Arkham Pale Ale (American Amber Ale)

The Arkham Pale Ale was designed to be a gateway beer into the world of home brewing.  I set out to design a first beer to be simple, but with a theme worthy of attention.  While this is actually more of an American Amber Ale, it pales in comparison to the dark nature of Cthulhu, for whom we hope to summon with all of our friends with this beer.

Status: Beta.  My first pass got some pretty good reviews.  An experienced home brewing friend of mine suggested swapping the hop editions, so next time, I think I will try this. Everything else will remain the same.

Arkham Pale Ale (American Amber Ale)

OG: 1.052, IBUs: 33.4, SRM: 13.3, ABV: 5.2%

.5 lbs. American 2-row
.5 lbs Crystal 10
.5 lbs CaraPils (Dextrine)
3 oz. Black Patent Malt
5 lbs Light DME
2 oz Willamette [4.7%] (bittering hops)
1 oz Cascade [6.4%] (aroma hops)
1 tsp Gypsum
1 tsp Irish Moss
Safale American  US-05, Dry Yeast Addition
5 oz Corn Sugar (for bottle conditioning)

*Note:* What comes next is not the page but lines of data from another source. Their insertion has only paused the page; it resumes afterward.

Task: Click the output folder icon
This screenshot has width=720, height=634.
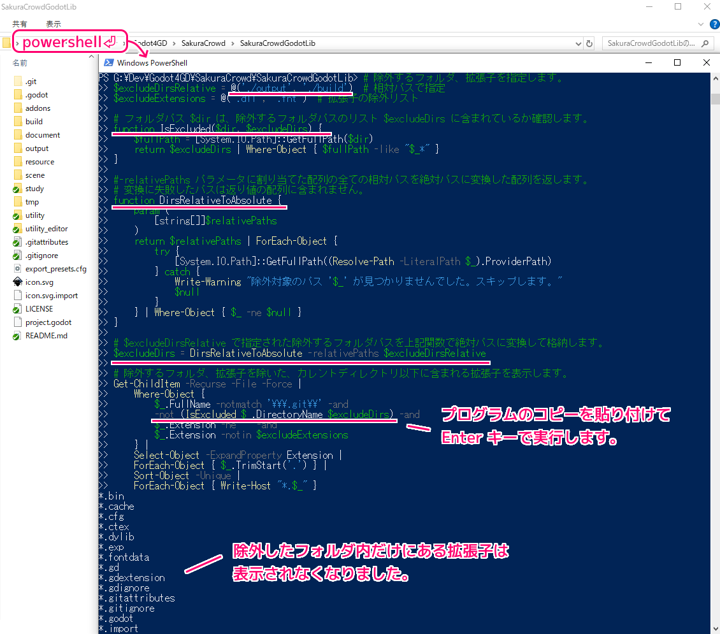Action: coord(18,148)
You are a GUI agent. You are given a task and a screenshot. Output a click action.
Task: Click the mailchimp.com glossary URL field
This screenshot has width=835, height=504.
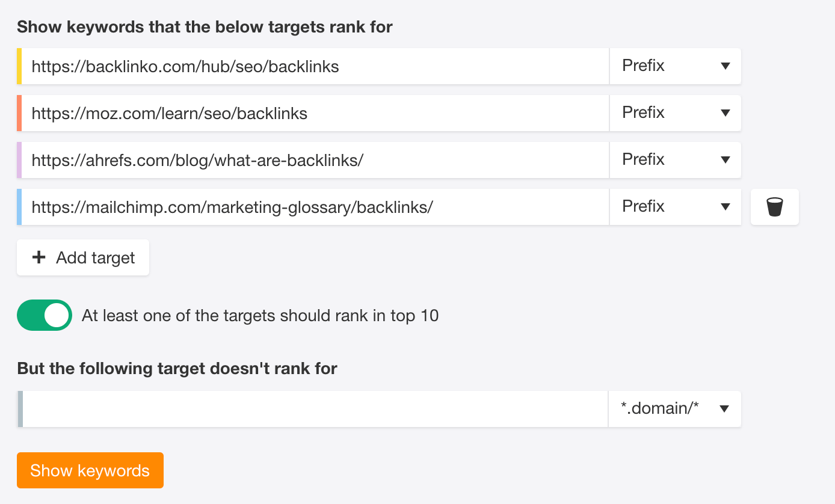click(x=316, y=207)
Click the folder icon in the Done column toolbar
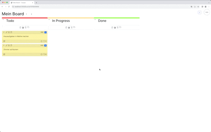 [x=120, y=27]
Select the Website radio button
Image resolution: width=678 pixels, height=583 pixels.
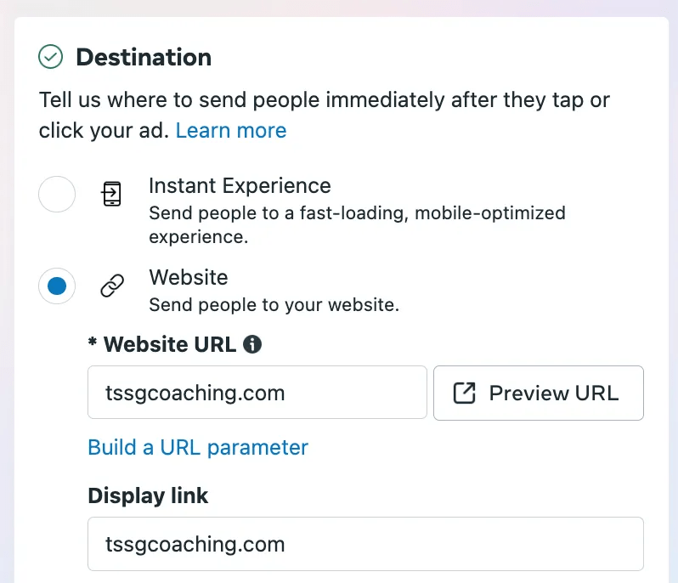tap(57, 286)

When designing a beer for first-time brewers, I wanted to go with something that was pretty widely accepted.   I chose the American Pale Ale at first because it is a pretty widely accepted beer.  It was clean and simple.   I also just liked the sound of the name.  Arkham is American, and you need something refreshing to drink when you’re not chasing around the city closing extra dimensional rifts.

As I started researching ingredients, I couldn’t help but to add something dark.  I expect the black patent malt to add just enough character to represent the dark ones.  With as little as I added, I don’t expect to notice a lot more than just the color, but we will see.  The rest of it is just good American beer.  I may experiment someday by increasing the Black Patent Malt to how its roasted darkness impacts the beer.

The real characteristic of the American ale is the American hops.  Cascade hops should add a citrus character to the beer that you would expect of this style.  An addition of brewing salt (the gypsum) should add crispness to the bittering hops.  American yeast tends to ferment cleanly.  The malts were chosen to give the beer a little body, some head, and just a bit of sweet in an otherwise dry beer.  It should also have enough kick to it to help you unwind very quickly.